A ce moment-là, des paroles me coupèrent dans cette conversation quantique. « Non mais faut y arrêter madame ! Il ne comprend rien à ce que vous lui dîtes ! » Il est vrai que j’entendais d’une oreille un fond sonore composé de rires, auxquels je n’avais prêté aucune attention puisque j’étais concentrée à m’adresser à mon interlocuteur si mystérieux. L’idée que ces rires puissent être moqueurs ne m’avait même pas traversé l’esprit. Toute mon attention vers le cygne et son comportement se dissipa et se tourna vers l’homme qui venait de m’imposer ces mots. D’une voix forte, je m’entendis lui répondre en le regardant droits dans les yeux : « je crois au contraire qu’il comprend très bien cette énergie d’amour que je lui envoie ». Et je ne pus m’empêcher de continuer à lui rétorquer : « il ne s’agit pas d’une question de langue, mais de langage. »


L’intégrité de ma réponse me surprit autant que l’homme et la femme à son bras, qui restèrent sidérés et partirent dans la foulée. Bouleversée, je retournai la tête vers le cygne qui n’avait pas bougé d’un pouce. Tout le danger qu’il pouvait représenter s’était complètement évaporé de mon esprit. C’est alors qu’une main tenant un bout de brioche séchée se tendit derrière mon épaule. Cette main était celle de l’homme qui était assis sur le banc derrière nous et qui avait assisté à la scène depuis le début. Il souriait et je le remerciai. Son sac en papier était en fait rempli de bouts de pains secs pour nos amis du lac. Sa femme ne tarda pas à arriver et à nous livrer un magnifique spectacle où chaque bout lancé en direction des mouettes, qui avaient toutes débarquées en moins d’une minute, ressemblait à une danse de gratitude envers Mère Nature et ses êtres merveilleux.

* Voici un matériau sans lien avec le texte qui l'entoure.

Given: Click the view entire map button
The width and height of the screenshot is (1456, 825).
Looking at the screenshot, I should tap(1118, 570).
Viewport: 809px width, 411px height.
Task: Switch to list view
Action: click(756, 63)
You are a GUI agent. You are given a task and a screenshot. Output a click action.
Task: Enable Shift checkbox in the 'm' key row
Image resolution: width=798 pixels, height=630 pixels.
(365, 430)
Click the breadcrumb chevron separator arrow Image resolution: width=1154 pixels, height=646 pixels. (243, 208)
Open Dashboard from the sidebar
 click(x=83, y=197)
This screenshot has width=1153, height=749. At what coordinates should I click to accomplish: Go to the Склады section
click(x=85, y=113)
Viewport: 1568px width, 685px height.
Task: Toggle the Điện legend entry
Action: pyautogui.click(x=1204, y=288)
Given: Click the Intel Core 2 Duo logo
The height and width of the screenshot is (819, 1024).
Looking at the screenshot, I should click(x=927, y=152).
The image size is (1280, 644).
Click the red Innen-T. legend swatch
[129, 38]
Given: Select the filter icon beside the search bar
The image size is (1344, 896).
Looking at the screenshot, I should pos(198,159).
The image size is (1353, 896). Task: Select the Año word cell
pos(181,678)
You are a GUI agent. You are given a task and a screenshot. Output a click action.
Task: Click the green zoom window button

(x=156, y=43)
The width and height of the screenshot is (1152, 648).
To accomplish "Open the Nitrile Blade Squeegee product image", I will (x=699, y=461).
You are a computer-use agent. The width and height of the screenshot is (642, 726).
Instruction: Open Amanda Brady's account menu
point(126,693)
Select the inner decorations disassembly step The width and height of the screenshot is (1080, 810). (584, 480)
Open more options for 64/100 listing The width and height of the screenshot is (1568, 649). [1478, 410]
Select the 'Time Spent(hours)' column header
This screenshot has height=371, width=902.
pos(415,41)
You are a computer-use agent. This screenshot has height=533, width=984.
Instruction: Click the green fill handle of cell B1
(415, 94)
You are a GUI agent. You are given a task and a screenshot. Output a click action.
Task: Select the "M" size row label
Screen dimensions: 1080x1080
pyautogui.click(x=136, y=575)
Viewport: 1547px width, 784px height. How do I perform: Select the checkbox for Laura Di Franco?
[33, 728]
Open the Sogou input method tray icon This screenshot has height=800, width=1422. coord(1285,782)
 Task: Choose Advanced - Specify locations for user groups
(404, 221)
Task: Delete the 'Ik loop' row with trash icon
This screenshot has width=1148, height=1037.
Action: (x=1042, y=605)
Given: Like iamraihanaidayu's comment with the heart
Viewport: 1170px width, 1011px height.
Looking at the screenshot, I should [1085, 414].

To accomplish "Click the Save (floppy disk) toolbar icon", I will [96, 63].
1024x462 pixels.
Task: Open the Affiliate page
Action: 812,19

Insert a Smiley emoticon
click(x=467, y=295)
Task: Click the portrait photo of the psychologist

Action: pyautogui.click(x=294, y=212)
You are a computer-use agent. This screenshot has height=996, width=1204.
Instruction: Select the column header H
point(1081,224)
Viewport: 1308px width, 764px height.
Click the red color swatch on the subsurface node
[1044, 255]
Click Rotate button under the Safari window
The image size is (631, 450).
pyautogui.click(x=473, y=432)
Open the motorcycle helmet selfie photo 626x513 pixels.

Le plus drôle fut de voir ma petite croquer dans le bout de brioche destiné au cygne, qui s’impatientait de recevoir ce qu’il était venu chercher.


Ceci est une histoire vraie et sa morale l’est tout autant : c’est en vivant les choses qu’on les comprend.


Merci de m'avoir lue, j'espère que cette histoire vous aura plu.